Tilman J. Fertitta Family College of Medicine
- Type: Public Medical school
- Established: 2019
- Parent institution: University of Houston
- Affiliation: Hospital Corporation of America
- Dean: Stephen J. Spann, MD
- Location: Houston, Texas
- Campus: Urban
- Website: uh.edu/medicine

= University of Houston College of Medicine =

Medical school of the University of Houston

The Tilman J. Fertitta Family College of Medicine, located in Houston, Texas, is the graduate medical school of the University of Houston. The school enrolled its first class of 30 students in 2020.

== History ==
The University of Houston System Board of Regents voted to establish a medical school at the system's flagship campus in 2017. The Texas Legislature authorized the medical school in 2019.

The UH College of Medicine enrolled its inaugural class of 30 students in 2020. All students in the inaugural class received full tuition scholarships. The second class of 30 students has been admitted and started attending in-person lectures after the option of a "pre-matriculation" anatomy program taught by the Anatomy Distinction students the year above and various staff members.

The first year of classes were largely virtual due to the COVID-19 pandemic with in person anatomy lab for dissections with students broken into small groups. The last 6 weeks of classes were delivered in person, with students wearing masks. The classes are also broken up into two "learning communities," which were named by the students, who chose to name them after notable physicians. The inaugural class chose to name their learning communities after Dr. Thelma Patten and Dr. Rebecca Lee Crumpler, the first black female physician in the United States.

Anatomy professor Dr. Thomas Gest serves as president-elect of the American Association of Clinical Anatomists and runs a six-week summer "Anatomy Distinction" program for accepted medical students who seek to have this distinction. In addition to the six-week dissection program, students must assist in teaching anatomy courses and publish an anatomy research paper by their fourth year to have this distinction on their diploma. The curriculum encourages students to express gratitude for the donated bodies, viewing them as a gift for their learning and expressing gratitude to the families of those who donated.

University of Houston COM also has a partnership with Humana, who provided research grants for students to perform Health Equity research during their summer. Several posters were presented by both college students in pre-medical programs across the country and the medical students of the inaugural class during a virtual poster presentation conference.

The program offers mentorship for incoming classes via a "big sib, little sib" program, also providing a family with "big cuz" and "little cuz" options.

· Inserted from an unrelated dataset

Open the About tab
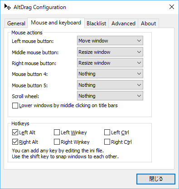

With a large emphasis on health equity and increasing diversity in the physician population as well as providing mentorship in the local areas, medical students provide mentorship to pre-medical students at Jack Yates High School, located in the Third Ward.

In 2022, students of the medical school created an editorially independent open-sourced and peer-reviewed medical journal, Tourniquet: Tejas Journal for Medicine and the Arts. The journal includes both research and artistic pieces, open to submissions from health care providers and students in Texas, ISSN: 2834–4618.

Students perform "Longitudinal Primary Care" on a weekly basis at a primary care clinic that they are assigned to, with some students working under professor/faculty at The Lonestar Circle of Care, a clinic located in first floor of the Health 2 building, where the students currently attend classes on the 8th and 9th floors.

In February 2021, the College of Medicine was named a member institution of the Texas Medical Center.

On May 19, 2022, the UH College of Medicine announced it would be named for the Tilman J. Fertitta family, following a donation by Fertitta of $50 million.

== Demographics ==
UH College of Medicine Inaugural Class:

- 30 students
- 73% underrepresented minorities in medicine
- 63% female
- 57% first generation in college
- 40% low socioeconomic status (as defined by Texas Medical Dental Schools Application Services)
- 100% Texas resident (13 Houston natives)

== Teaching facilities ==
The UH College of Medicine has an affiliation agreement with HCA Houston Healthcare to host students and residents. It is also affiliated with MD Anderson Cancer Center and has contracts for student rotations with Legacy Health and St. Joseph Medical Center.

As of 2022, students attend class in the new dedicated UH College of Medicine building that has opened. Previously, students attend courses in the Health 2 building, on the 8th and 9th floors. "The three-story, 130,000-square-foot building is being constructed on 43-acres and will feature modern classroom and meeting spaces, state-of-the-art anatomy and simulation suites, and more."

The medical school has plans to open a low-cost direct primary care clinic on the campus of Memorial Hermann Southwest Hospital with a $1 million gift from The Cullen Trust for Health Care. This clinic is planned to be the first in a network that aims to increase healthcare access to uninsured individuals.